[Importing corpus data to Korp: technical documentation]
The primary environment for processing corpora to be imported to Korp is CSC’s computing environment. You may also process corpora on your own Linux workstation, but that is recommended mainly for corpora with free licences. Please note that the previously used local Korp test server nyklait-09-01.hum.helsinki.fi is being phased out, so it is no longer a recommended corpus processing or Korp environment.
However, Korp itself cannot be run in the computing environment, so once you wish to test your corpus in practice, you will need to do it elsewhere, on the Korp server. The Korp test servers are currently not functional. On your own Linux server, you may set up the Korp frontend, but it is currently difficult to test new corpora locally, since the Korp frontend assumes the presence of all configured corpora on the Korp (backend) server used. (We have plans to fix this, though.)

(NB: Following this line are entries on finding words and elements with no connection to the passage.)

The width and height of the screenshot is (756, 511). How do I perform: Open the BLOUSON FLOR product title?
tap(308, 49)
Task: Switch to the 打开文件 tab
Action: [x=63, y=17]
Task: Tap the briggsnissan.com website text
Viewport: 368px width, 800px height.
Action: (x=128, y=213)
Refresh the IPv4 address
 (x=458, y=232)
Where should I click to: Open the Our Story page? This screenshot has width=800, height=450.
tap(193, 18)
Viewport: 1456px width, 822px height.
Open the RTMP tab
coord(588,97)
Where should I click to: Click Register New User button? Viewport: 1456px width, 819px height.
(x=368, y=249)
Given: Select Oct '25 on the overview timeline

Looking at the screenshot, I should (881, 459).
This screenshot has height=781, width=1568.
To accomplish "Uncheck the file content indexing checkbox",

If you wish to process corpora or install Korp locally, please note that you need a development version of Corpus Workbench (CWB), at least version 3.4.9, but preferably the latest one. (Korp does not work with the “stable” version 3.0.) is See the IMS Open Corpus Workbench (CWB) page for information on accessing the CWB Subversion repository. In addition to the cwb
section of the repository, you will also need cwb-perl
to be able to use the korp-make
script, and cwb-doc
contains documentation for both importing corpora and using the query language CQP.
[TODO: More information on how to install CWB and other tools locally.]
The directories related to Korp and corpora are under the CLARIN project directory /proj/clarin/
, most of them under /proj/clarin/korp/
. Note that you need to be in the user group clarin
to access the directories. The relevant directories are the following, relative to /proj/clarin
:
Directory | Description |
---|---|
Corpus data directories | |
korp/corpora/src/corpus/ |
Corpus data files for the corpus corpus in the source (non-VRT) format |
korp/corpora/data/corpus/ |
CWB data file for corpus |
korp/corpora/registry/ |
CWB registry files for corpora |
korp/corpora/pkgs/corpus/ |
Korp package files for corpus |
korp/corpora/log/ |
Log files, in particular for korp-make |
korp/corpora/vrt/corpus/ |
VRT and other generated files for corpus |
vrt-in/ |
VRT files to be parsed and NER-tagged |
vrt-out/ |
Parsed and NER-tagged VRT files produced from those in vrt-in |
Code and other directories | |
korp/cwb/bin/ |
Executables for the CWB |
korp/git-work/Kielipankki-konversio/ |
A working copy of the Kielipankki-konversio GitHub repository, kept up-to-date with the repository. (The older directory name korp/git-work/korp-corpimport/ may also be used.) |
korp/scripts/ |
A symbolic link to korp/git-work/Kielipankki-konversio/scripts/ containing many general-purpose corpus processing scripts |
To reduce the amount of typing when running corpus processing scripts, you should add to your path the following directories: /proj/clarin/korp/cwb/bin
, /proj/clarin/korp/scripts
and /proj/clarin/korp/git-work/Kielipankki-konversio/corp/corpus
if you use corpus-specific scripts for the corpus corpus:
PATH=$PATH:/proj/clarin/korp/cwb/bin:/proj/clarin/korp/scripts:/proj/clarin/korp/git-work/Kielipankki-konversio/corp/corpus
Alternatively, you may also use your own working copy of the Kielipankki-konversio GitHub repository, in particular if you use your own private branch for new conversion scripts before pushing them to the public repository.
You may also use your own work directory /wrk/username/
in the computing environment for processing corpora, or for smaller corpora, your home directory. It is easiest if you set up under /wrk/username/corpora/
a subdirectory structure similar to that under /proj/clarin/korp/corpora/
, as in the above table. In that case, you need to set the following environment variables to simplify corpus processing:
CORPUS_ROOT=/wrk/username/corpora
CORPUS_REGISTRY=$CORPUS_ROOT/registry
Please keep in mind that neither /proj/clarin
nor your personal work directory is backed up, so valuable data and scripts should be copied elsewhere. Also note that files that have not been used in 90 days are deleted automatically from the personal work directory.